Hey all  i really tried to research this on the site before i asked and read a lot of posts about copyright and trademarks etc. (which helped a lot with other questions) BUT. Does a US. patent have any kind of pull or jurisdiction internationally? Originally thinking about it because I live in canada, but then started thinking, is that why certain less developed countries can produce blatant knock-offs of well established obviously trademarked designs and copyrighted company names??? whats the deal?


----------



## Rodney (Nov 3, 2004)

> whats the deal?


You should talk to a lawyer.



> Originally thinking about it because I live in canada


I'm not sure, but I think both countries respect each other's intellectual property rights laws.


----------



## Discorhett (Nov 6, 2007)

So then searching the US trademark databases will still be important if I think I have some original Idea right? 

re:
"You should talk to a lawyer."

Sounds expensive and time consuming but i guess ur right


----------



## Rodney (Nov 3, 2004)

> So then searching the US trademark databases will still be important if I think I have some original Idea right?
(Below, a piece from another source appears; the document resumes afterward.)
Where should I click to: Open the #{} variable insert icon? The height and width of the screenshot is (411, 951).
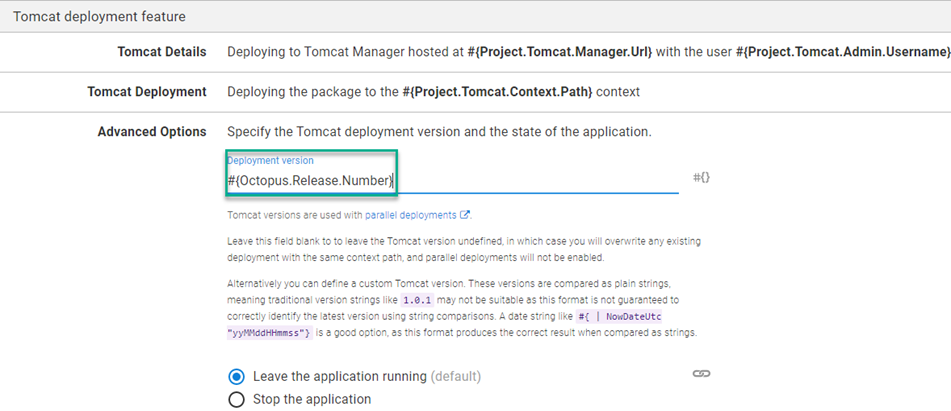pos(701,178)
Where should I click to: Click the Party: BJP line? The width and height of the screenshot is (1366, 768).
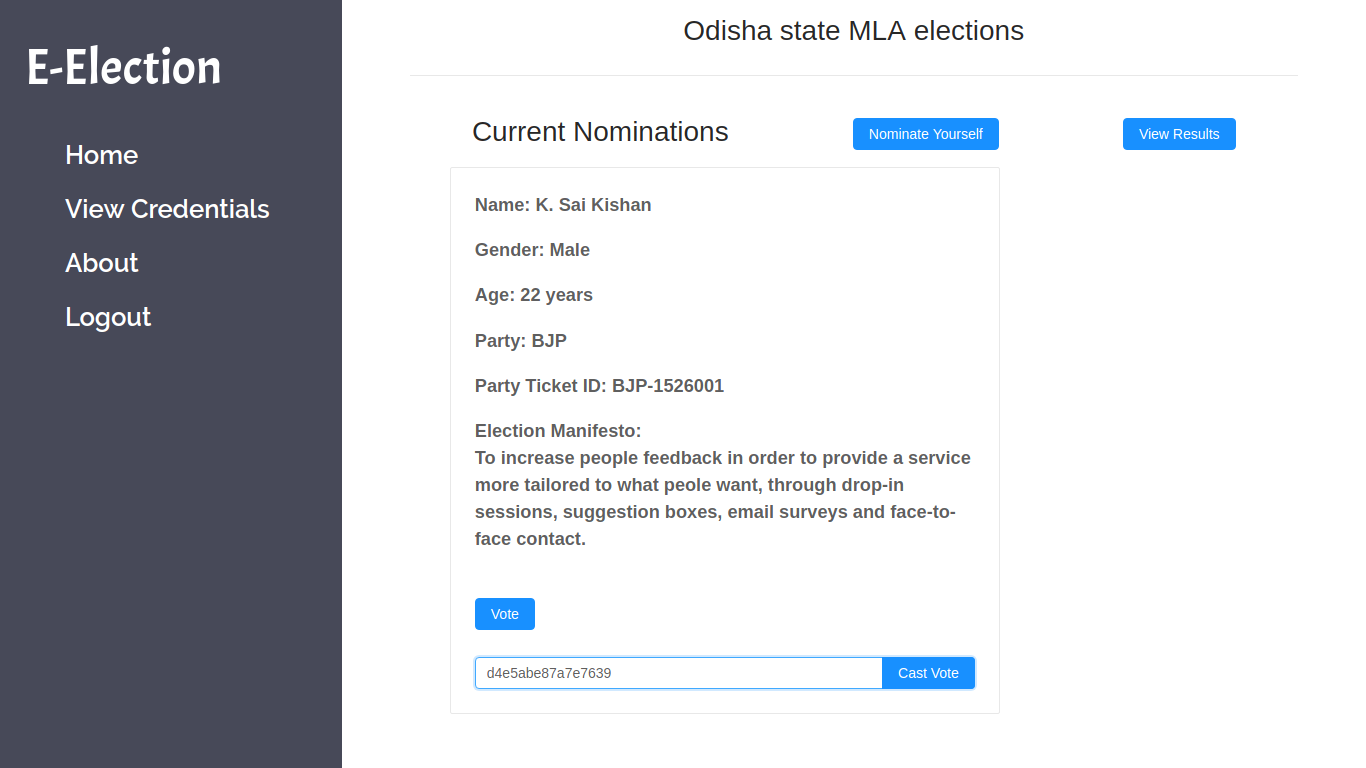coord(521,341)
Yes, I think that would be a smart move.



> re:
> "You should talk to a lawyer."
> 
> Sounds expensive and time consuming but i guess ur right


When dealing with intellectual property, a lawyer consultation could save you $1000's in legal fees if someone tries to sue you for using their trademark/copyright.


----------



## sharps (Nov 14, 2007)

you have some things confused, patent, trademark, and copyright are all different. and to answer your question a patent in the US is NOT international. Now what i think you should be considering are copyrights and trademarks. Generally, a copyright is used for something that can be represented such as music or art. A trademark i used for concepts such as words and slogans. Of course these two overlap. Also, searching in the USPTO database is an excellent place to start although keep in mind you do not need to file a trademark to be protected under common law.


----------



## sharps (Nov 14, 2007)

dude lawyers are so glib, lol, good to have one on hand but imo, i think you can get around spending a dime on one. Now i didnt mention, that yes filing a trademark is the best thing to do and will offer you the most protection in lawsuit.


----------



## Xeon (Aug 11, 2007)

I once a contacted a lawyer online regarding registration of trademarks across countries.
Registration of trademarks / patents in a country will only grant you protection in that country, not worldwide.
So, the only way to do that is to register your marks in each individual country.

There's such a thing called "International trademark registration" which lets you register a global mark. I didn't check the prices, but you can be sure it's gonna empty your entire life savings and you'll be sleeping on the streets that night.


----------